Kerry Emanuel, a leading analyst of hurricane behavior at MIT, has for years taken the position that hurricanes in the 21st century will be stronger, thanks to the global warming, but not necessarily more frequent. In fact, back in 2006, he published a paper arguing that no decadal shift could be detected in frequency of tropical cyclone generation, casting doubt on the idea.
So when now he he publishes a study arguing that this century we will see greater numbers of hurricanes, as well as stronger ones, that's big news in the field. Even if it is mostly, near as I can tell, based on advances in modeling.
A new study by Kerry Emanuel, a prominent hurricane researcher at MIT, found that contrary to previous findings, tropical cyclones are likely to become both stronger and more frequent in the years to come, especially in the western North Pacific, where storms can devastate the heavily populated coastlines of Asian nations. Emanuel's research showed the same holds true for the North Atlantic, where about 12 percent of the world's tropical cyclones spin each year.

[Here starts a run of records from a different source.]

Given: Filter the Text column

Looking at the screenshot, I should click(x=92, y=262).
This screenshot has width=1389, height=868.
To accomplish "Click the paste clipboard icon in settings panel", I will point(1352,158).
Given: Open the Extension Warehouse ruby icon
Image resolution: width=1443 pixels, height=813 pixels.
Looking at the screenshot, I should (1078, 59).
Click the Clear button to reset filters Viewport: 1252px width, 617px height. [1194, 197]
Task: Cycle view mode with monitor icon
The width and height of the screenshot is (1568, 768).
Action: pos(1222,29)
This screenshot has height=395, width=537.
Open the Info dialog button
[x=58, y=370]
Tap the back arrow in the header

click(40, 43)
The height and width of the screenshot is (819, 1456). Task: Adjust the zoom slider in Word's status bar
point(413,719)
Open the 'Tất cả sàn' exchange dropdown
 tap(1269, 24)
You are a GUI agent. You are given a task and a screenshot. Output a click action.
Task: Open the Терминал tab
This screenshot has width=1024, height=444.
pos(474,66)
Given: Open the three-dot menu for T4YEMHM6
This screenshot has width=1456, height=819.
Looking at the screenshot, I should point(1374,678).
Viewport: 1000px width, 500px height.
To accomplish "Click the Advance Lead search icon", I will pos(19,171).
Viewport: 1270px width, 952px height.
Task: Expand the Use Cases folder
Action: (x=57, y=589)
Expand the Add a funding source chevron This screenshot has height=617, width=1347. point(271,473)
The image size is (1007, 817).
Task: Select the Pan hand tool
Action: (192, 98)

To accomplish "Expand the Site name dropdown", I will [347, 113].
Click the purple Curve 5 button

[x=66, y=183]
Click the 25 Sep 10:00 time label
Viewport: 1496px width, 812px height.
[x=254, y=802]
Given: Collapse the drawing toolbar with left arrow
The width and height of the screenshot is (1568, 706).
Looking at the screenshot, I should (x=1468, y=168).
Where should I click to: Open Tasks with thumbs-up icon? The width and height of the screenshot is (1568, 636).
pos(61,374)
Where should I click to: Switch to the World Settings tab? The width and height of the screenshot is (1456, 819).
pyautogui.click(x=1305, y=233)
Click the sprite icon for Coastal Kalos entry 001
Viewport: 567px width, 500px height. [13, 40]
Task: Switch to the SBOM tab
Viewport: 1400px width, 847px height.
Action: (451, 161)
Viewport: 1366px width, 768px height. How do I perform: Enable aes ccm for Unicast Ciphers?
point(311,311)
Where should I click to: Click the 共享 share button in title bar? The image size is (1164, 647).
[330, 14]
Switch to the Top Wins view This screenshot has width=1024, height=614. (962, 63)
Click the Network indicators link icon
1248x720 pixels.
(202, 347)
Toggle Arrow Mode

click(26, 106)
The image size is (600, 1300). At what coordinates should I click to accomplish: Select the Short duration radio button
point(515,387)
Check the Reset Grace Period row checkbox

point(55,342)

Emanuel's study casts doubt on what had been the consensus view of most climate scientists — that in most ocean basins, tropical cyclones are likely to become less frequent as the world warms, but that the storms that do occur are likely to contain stronger winds and heavier rains. That view was expressed most recently in a 2012 report from the U.N. Intergovernmental Panel on Climate Change.
Full study is not yet available: Will be interesting to see response from Judith Curry and the natural variability crowd.